UNTORI DIGITALI
C’è un istante preciso, quasi impercettibile, in cui l’informazione smette di essere informazione e diventa veleno. È quando un fatto di cronaca – un reato, una rissa da bar, un furto da quattro soldi – non viene raccontato per quello che è, ma per quello che può rappresentare: un’occasione d’oro per confermare i pregiudizi di chi non vede l’ora di trovare un “nemico” pronto all’uso. È il momento magico in cui la nazionalità del responsabile, che in teoria dovrebbe essere un dettaglio da modulo di polizia, si trasforma invece nella colonna portante del racconto. Et voilà: un episodio isolato diventa un processo collettivo a un intero popolo.
Non è che serva un genio del male per orchestrare la cosa. Anzi, il trucco è vecchio quanto l’uomo: il giochino del “noi” contro “loro”. Solo che nell’era dei social, dove un titolo scritto coi piedi fa più danni di un uragano, questo giochino ha acquisito la grazia di un lanciafiamme in un pagliaio. Basta un post buttato lì, un titolo strillato, ed ecco migliaia di persone trasformate in piranha digitali pronti a sbranare chiunque porti il cognome “sbagliato”.
Il copione è sempre lo stesso: prendi un fatto, sottolinea che il colpevole è straniero [meglio se con aggettivi tipo “irregolare” o “extracomunitario”, fa più scena], e lascia che la gente arrivi da sola alle conclusioni. Non serve neanche dirlo apertamente: basta ripetere in loop “cittadino rumeno”, “immigrato albanese”, “straniero clandestino” e il collegamento scatta da solo. È come il jingle pubblicitario più subdolo della storia: ripeti abbastanza volte e diventa realtà.
La cosa divertente – si fa per dire – è che noi italiani dovremmo conoscerla a memoria questa pagliacciata. I nostri nonni, quando arrivavano negli Stati Uniti con le valigie di cartone, non erano accolti come modelli di integrazione. Erano “dagos”, “wops”, la feccia del Mediterraneo. Ogni delitto di un connazionale era la prova scientifica che gli italiani erano geneticamente violenti, mafiosi per natura e culturalmente al livello di una capra. I giornali americani non perdevano occasione per sbattere “italian criminal” a caratteri cubitali. Ma tranquilli, oggi la parte degli stronzi la recitiamo noi, e con grande convinzione.
Non serve neanche scavare così lontano.
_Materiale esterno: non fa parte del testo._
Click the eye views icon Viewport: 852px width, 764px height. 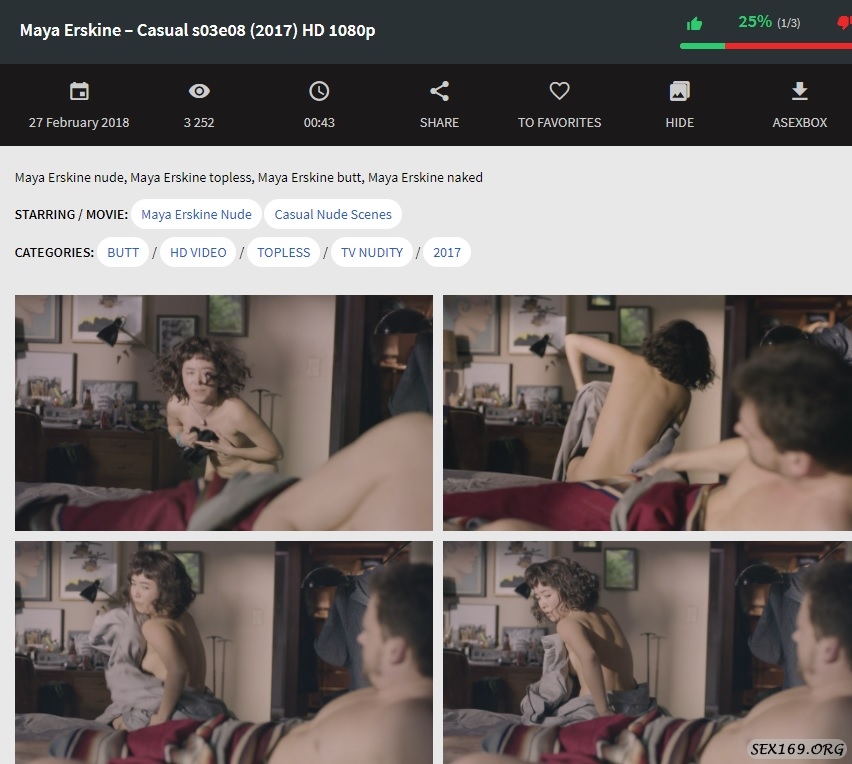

Basta guardare la storia recente di casa nostra: milioni di meridionali che salgono al Nord per lavorare trattati come appestati. “Terroni”, “africani”, untori di malattie. I cartelli “non si affitta ai meridionali” erano appesi ovunque, mica solo nelle barzellette. Ogni lite, ogni furto, ogni colpo di coltello diventava la prova regina: “ecco, sono loro il problema”. Sì, proprio noi, che oggi storciamo il naso davanti al “nuovo straniero”.
Il punto è che la storia si ripete con una precisione da manuale: cambia il passaporto del capro espiatorio, ma il meccanismo è sempre lo stesso. E funziona alla grande. Divide, crea paura, tiene la gente incollata ai titoli indignati. È il fast food della comunicazione: nutrimento tossico, veloce, facile da digerire e perfetto per ingrassare i politici che ci sguazzano dentro.
Il paradosso? Gli stessi che dovrebbero sapere meglio – perché hanno nonni insultati oltreoceano o padri trattati da paria al Nord – oggi ci sguazzano felici in questo teatrino. Politici e opinionisti che ricordano benissimo quanto bruciava essere additati come criminali solo per il cognome, ma che oggi applicano lo stesso trucco con una spudoratezza da manuale. Memoria storica? Solo quando conviene.
La verità è che la nazionalità di chi commette un crimine conta quanto il colore dei calzini che indossa: zero assoluto. Ma dire così è noioso, non fa vendere, non scalda i social. Vuoi mettere invece il brivido di un bel titolo: “Straniero ruba, italiani indignati”?
Alla fine, dietro questa ossessione c’è la solita paura della complessità. È molto più comodo credere che “tutti i romeni rubano” o che “tutti i marocchini spacciano” piuttosto che fare lo sforzo di pensare. Il problema? Che questo “sforzo evitato” ci costa carissimo: comunità spaccate, odio gratuito, società che si guardano in cagnesco.
E allora forse è ora di guardarsi allo specchio e ammettere che il vero crimine non è quello raccontato nelle cronache nere, ma quello che commettiamo ogni volta che usiamo l’informazione come arma di distruzione sociale. Perché in questo gioco non vince nessuno. Tranne, ovviamente, chi campa di odio.